Required work: Once you have read the listing, write it all out exactly.

*** Block opens ***

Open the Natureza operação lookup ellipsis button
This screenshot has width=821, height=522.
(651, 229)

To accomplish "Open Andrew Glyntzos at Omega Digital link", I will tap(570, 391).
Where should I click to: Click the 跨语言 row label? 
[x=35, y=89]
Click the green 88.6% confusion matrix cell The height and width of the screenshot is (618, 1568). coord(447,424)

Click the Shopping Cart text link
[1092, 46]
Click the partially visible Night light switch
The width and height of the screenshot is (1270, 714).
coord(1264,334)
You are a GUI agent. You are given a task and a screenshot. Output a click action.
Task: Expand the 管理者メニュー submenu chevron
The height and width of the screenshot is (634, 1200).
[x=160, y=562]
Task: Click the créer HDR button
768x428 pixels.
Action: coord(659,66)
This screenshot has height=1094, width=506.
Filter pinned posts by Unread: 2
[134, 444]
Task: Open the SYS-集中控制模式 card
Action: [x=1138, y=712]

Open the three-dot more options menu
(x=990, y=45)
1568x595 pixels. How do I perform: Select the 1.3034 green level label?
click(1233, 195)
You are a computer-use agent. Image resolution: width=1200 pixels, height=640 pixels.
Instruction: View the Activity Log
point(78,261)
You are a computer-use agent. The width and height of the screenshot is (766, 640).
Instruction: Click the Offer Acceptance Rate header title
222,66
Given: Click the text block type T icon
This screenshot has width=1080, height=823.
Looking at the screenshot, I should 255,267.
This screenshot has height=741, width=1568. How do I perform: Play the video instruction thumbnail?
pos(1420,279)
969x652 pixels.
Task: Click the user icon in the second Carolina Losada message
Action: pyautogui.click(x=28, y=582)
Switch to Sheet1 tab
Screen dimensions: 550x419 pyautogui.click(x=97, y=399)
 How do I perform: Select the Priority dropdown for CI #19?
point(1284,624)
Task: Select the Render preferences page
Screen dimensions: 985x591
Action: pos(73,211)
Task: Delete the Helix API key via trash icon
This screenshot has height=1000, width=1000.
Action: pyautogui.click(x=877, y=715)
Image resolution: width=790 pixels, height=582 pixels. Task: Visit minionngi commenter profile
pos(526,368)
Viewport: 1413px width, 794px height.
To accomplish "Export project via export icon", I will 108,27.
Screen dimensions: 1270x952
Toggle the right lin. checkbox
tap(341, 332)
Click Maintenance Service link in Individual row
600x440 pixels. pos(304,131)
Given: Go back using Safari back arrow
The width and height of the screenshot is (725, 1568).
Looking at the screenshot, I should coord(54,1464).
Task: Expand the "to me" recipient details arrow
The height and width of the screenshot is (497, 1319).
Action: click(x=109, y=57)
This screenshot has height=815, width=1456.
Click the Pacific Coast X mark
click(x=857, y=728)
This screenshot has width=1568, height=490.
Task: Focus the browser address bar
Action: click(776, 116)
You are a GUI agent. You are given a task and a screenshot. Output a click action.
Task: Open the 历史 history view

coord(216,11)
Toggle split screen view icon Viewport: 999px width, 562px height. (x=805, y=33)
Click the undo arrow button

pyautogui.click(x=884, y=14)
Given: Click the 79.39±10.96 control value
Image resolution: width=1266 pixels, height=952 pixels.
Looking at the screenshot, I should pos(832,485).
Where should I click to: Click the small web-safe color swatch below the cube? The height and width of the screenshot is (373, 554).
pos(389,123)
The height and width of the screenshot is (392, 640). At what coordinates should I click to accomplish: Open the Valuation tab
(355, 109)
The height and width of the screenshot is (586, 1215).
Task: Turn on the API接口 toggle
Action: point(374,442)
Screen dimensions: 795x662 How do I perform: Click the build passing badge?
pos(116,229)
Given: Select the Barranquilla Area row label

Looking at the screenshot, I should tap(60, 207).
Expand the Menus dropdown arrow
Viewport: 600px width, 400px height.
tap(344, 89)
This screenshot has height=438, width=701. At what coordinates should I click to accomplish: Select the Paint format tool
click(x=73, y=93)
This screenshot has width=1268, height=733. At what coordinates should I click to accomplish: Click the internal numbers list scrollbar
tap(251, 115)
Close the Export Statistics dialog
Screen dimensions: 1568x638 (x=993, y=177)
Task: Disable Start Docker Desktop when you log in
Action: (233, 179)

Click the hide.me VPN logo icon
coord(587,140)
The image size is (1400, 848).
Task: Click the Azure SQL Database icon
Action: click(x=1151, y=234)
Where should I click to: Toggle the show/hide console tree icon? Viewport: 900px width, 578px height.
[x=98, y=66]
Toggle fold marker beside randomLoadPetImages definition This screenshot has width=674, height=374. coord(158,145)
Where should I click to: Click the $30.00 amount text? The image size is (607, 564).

*** Block closes ***

Written answer:
Open the Natureza operação lookup ellipsis button
This screenshot has width=821, height=522.
(651, 229)

To accomplish "Open Andrew Glyntzos at Omega Digital link", I will tap(570, 391).
Where should I click to: Click the 跨语言 row label? 
[x=35, y=89]
Click the green 88.6% confusion matrix cell The height and width of the screenshot is (618, 1568). coord(447,424)

Click the Shopping Cart text link
[1092, 46]
Click the partially visible Night light switch
The width and height of the screenshot is (1270, 714).
coord(1264,334)
You are a GUI agent. You are given a task and a screenshot. Output a click action.
Task: Expand the 管理者メニュー submenu chevron
The height and width of the screenshot is (634, 1200).
[x=160, y=562]
Task: Click the créer HDR button
768x428 pixels.
Action: coord(659,66)
This screenshot has height=1094, width=506.
Filter pinned posts by Unread: 2
[134, 444]
Task: Open the SYS-集中控制模式 card
Action: [x=1138, y=712]

Open the three-dot more options menu
(x=990, y=45)
1568x595 pixels. How do I perform: Select the 1.3034 green level label?
click(1233, 195)
You are a computer-use agent. Image resolution: width=1200 pixels, height=640 pixels.
Instruction: View the Activity Log
point(78,261)
You are a computer-use agent. The width and height of the screenshot is (766, 640).
Instruction: Click the Offer Acceptance Rate header title
222,66
Given: Click the text block type T icon
This screenshot has width=1080, height=823.
Looking at the screenshot, I should 255,267.
This screenshot has height=741, width=1568. How do I perform: Play the video instruction thumbnail?
pos(1420,279)
969x652 pixels.
Task: Click the user icon in the second Carolina Losada message
Action: pyautogui.click(x=28, y=582)
Switch to Sheet1 tab
Screen dimensions: 550x419 pyautogui.click(x=97, y=399)
 How do I perform: Select the Priority dropdown for CI #19?
point(1284,624)
Task: Select the Render preferences page
Screen dimensions: 985x591
Action: pos(73,211)
Task: Delete the Helix API key via trash icon
This screenshot has height=1000, width=1000.
Action: pyautogui.click(x=877, y=715)
Image resolution: width=790 pixels, height=582 pixels. Task: Visit minionngi commenter profile
pos(526,368)
Viewport: 1413px width, 794px height.
To accomplish "Export project via export icon", I will 108,27.
Screen dimensions: 1270x952
Toggle the right lin. checkbox
tap(341, 332)
Click Maintenance Service link in Individual row
600x440 pixels. pos(304,131)
Given: Go back using Safari back arrow
The width and height of the screenshot is (725, 1568).
Looking at the screenshot, I should coord(54,1464).
Task: Expand the "to me" recipient details arrow
The height and width of the screenshot is (497, 1319).
Action: click(x=109, y=57)
This screenshot has height=815, width=1456.
Click the Pacific Coast X mark
click(x=857, y=728)
This screenshot has width=1568, height=490.
Task: Focus the browser address bar
Action: click(776, 116)
You are a GUI agent. You are given a task and a screenshot. Output a click action.
Task: Open the 历史 history view

coord(216,11)
Toggle split screen view icon Viewport: 999px width, 562px height. (x=805, y=33)
Click the undo arrow button

pyautogui.click(x=884, y=14)
Given: Click the 79.39±10.96 control value
Image resolution: width=1266 pixels, height=952 pixels.
Looking at the screenshot, I should pos(832,485).
Where should I click to: Click the small web-safe color swatch below the cube? The height and width of the screenshot is (373, 554).
pos(389,123)
The height and width of the screenshot is (392, 640). At what coordinates should I click to accomplish: Open the Valuation tab
(355, 109)
The height and width of the screenshot is (586, 1215).
Task: Turn on the API接口 toggle
Action: point(374,442)
Screen dimensions: 795x662 How do I perform: Click the build passing badge?
pos(116,229)
Given: Select the Barranquilla Area row label

Looking at the screenshot, I should tap(60, 207).
Expand the Menus dropdown arrow
Viewport: 600px width, 400px height.
tap(344, 89)
This screenshot has height=438, width=701. At what coordinates should I click to accomplish: Select the Paint format tool
click(x=73, y=93)
This screenshot has width=1268, height=733. At what coordinates should I click to accomplish: Click the internal numbers list scrollbar
tap(251, 115)
Close the Export Statistics dialog
Screen dimensions: 1568x638 (x=993, y=177)
Task: Disable Start Docker Desktop when you log in
Action: (233, 179)

Click the hide.me VPN logo icon
coord(587,140)
The image size is (1400, 848).
Task: Click the Azure SQL Database icon
Action: click(x=1151, y=234)
Where should I click to: Toggle the show/hide console tree icon? Viewport: 900px width, 578px height.
[x=98, y=66]
Toggle fold marker beside randomLoadPetImages definition This screenshot has width=674, height=374. coord(158,145)
Where should I click to: Click the $30.00 amount text? The image size is (607, 564).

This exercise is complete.